Painted for the cover of the May 29, 1943 edition of The Saturday Evening Post, Norman Rockwell’s “Rosie the Riveter” gave visual form to this phenomenon and became an iconic image of American popular culture.
Rockwell portrayed Rosie as a monumental figure clad in overalls and a work-shirt with the sleeves rolled up to reveal her powerful, muscular arms. Seated against the backdrop of a rippling American flag, she is shown pausing for lunch, with a riveting machine and a tin lunch box balanced on her substantial lap, her visor and goggles pushed back on her head and a ham sandwich clasped in her hand.

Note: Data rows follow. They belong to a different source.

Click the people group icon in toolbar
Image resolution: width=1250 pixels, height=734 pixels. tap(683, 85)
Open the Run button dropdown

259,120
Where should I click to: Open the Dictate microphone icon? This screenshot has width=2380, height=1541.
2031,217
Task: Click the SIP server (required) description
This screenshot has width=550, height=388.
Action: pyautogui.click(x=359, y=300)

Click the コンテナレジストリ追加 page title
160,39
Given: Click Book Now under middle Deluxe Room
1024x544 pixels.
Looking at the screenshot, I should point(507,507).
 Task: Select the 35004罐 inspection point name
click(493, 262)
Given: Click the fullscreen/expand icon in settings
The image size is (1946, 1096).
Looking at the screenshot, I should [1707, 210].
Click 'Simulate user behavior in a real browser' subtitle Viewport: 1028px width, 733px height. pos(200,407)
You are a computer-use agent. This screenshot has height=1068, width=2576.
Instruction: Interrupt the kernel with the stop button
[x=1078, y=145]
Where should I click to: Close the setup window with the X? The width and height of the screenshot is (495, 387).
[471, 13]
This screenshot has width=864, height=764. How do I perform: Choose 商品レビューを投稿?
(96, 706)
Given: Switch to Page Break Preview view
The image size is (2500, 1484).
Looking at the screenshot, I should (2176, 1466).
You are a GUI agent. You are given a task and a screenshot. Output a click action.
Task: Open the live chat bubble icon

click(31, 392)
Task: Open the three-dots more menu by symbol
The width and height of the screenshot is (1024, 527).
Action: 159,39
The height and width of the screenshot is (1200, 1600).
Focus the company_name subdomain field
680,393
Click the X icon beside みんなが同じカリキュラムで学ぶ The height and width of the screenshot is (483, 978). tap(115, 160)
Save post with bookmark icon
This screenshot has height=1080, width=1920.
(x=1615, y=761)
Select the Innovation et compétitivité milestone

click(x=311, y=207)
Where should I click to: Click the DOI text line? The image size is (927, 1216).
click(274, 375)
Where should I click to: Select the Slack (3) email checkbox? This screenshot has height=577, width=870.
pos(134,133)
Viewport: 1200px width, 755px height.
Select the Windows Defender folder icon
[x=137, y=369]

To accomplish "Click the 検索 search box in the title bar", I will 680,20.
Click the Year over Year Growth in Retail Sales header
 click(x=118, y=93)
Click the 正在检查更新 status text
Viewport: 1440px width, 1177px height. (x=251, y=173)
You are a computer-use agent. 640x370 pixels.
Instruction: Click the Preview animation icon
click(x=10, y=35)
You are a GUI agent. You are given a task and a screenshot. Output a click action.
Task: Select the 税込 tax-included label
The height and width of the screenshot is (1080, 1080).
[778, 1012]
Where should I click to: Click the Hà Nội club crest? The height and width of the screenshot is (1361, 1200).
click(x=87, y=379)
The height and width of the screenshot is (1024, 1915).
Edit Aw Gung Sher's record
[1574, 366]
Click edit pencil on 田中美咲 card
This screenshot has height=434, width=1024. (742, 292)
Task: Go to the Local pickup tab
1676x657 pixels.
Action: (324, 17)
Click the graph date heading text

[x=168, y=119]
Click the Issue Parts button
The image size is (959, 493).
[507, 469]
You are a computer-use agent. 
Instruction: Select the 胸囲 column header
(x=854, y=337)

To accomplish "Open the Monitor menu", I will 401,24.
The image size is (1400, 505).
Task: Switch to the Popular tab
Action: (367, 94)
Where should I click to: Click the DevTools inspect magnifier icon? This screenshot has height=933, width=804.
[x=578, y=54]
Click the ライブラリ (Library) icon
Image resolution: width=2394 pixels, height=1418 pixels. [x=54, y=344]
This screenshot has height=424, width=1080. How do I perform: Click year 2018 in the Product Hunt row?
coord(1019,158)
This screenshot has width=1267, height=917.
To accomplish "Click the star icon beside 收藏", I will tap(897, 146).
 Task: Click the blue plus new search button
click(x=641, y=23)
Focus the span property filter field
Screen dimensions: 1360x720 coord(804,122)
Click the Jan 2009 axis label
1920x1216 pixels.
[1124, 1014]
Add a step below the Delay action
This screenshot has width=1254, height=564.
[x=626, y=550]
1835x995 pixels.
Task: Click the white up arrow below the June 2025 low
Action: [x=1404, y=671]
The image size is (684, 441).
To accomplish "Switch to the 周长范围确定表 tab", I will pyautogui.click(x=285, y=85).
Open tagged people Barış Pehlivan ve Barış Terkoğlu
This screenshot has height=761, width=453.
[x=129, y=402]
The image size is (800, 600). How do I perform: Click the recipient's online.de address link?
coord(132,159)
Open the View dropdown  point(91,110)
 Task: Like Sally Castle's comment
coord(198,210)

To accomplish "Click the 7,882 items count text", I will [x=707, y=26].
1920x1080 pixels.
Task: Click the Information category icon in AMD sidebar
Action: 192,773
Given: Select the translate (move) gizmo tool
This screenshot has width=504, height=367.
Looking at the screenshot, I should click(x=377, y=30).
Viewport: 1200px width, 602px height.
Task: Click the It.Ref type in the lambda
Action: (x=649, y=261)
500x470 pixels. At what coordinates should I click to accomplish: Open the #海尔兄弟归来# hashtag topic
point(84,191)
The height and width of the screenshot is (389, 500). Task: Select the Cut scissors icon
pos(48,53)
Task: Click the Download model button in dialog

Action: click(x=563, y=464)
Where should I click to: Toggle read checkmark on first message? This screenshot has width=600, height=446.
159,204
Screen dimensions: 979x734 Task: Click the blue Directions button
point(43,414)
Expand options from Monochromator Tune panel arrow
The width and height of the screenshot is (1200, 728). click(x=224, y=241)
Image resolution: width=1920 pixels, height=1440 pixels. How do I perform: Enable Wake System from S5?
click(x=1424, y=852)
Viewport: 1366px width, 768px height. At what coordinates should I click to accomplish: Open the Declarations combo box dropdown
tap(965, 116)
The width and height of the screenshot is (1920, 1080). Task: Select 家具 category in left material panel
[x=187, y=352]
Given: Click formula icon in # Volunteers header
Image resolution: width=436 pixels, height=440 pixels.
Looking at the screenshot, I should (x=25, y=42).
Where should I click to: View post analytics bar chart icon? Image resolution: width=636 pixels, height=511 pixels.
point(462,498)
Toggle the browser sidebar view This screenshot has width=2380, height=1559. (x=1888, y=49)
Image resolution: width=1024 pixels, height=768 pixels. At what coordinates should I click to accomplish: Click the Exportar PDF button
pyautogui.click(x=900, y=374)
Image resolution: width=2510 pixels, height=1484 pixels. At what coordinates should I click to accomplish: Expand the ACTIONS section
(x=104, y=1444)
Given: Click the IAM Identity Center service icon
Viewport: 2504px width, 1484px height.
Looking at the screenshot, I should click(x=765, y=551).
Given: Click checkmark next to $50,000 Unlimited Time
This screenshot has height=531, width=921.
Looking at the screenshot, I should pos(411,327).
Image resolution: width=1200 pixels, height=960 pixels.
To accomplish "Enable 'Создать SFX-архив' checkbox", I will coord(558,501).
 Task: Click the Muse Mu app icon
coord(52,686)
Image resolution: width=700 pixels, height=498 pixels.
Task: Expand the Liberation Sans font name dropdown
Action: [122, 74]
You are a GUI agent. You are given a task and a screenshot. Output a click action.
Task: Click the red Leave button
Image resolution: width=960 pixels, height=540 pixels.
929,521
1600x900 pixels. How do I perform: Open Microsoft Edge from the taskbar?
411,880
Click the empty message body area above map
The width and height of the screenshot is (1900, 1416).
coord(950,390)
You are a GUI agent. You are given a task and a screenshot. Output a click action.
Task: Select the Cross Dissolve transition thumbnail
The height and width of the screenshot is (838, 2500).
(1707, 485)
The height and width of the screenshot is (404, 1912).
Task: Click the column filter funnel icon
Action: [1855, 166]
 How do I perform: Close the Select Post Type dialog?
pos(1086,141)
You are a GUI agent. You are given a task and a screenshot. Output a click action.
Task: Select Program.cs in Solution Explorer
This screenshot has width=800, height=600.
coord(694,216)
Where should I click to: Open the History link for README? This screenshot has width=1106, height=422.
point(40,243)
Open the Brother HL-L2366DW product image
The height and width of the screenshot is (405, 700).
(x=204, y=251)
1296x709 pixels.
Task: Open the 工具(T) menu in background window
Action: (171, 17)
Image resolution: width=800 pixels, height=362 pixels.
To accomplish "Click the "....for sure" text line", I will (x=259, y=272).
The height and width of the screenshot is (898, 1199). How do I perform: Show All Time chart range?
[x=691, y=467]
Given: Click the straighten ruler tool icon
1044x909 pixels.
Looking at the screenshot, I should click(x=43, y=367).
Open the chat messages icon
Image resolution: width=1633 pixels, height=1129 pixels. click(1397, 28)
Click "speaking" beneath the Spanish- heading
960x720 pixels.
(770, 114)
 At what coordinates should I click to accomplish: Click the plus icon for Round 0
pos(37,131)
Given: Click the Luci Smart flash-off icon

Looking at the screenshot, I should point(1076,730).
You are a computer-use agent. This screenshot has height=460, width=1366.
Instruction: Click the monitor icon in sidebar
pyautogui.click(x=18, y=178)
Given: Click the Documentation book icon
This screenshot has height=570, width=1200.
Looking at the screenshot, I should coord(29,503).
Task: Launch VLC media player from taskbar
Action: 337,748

Despite her massive bulk, sturdy work clothes and the smudges on her arms and cheeks, Rosie’s painted fingernails, lipstick and the tidy arrangement of her bright red curls wittily convey her underlying femininity.
Pausing between bites, she gazes into the distance with a detached air of supreme self-assurance, while casually crushing a tattered copy of Adolf Hitler’s Mein Kampf under her feet.
Rockwell found the model for Rosie in Mary Doyle (now Mary Keefe), a nineteen year old telephone operator in Arlington, Vermont. Mrs. Keefe saw the final composition for the first time during a trip to a newsstand in Bennington, Vermont, where she happened to see a poster advertising the May 29, 1943 edition of The Saturday Evening Post.
She remembers being rather shocked by Rockwell’s transformation of her slim figure into Rosie’s overly muscular physique, but adds that the artist later called her to apologize for his exaggerated enlargement of her size.
Many Post readers quickly observed that Rockwell found the source for Rosie’s monumental dignity and classical enthronement in Michelangelo’s depiction of the prophet Isaiah from the Sistine Chapel ceiling.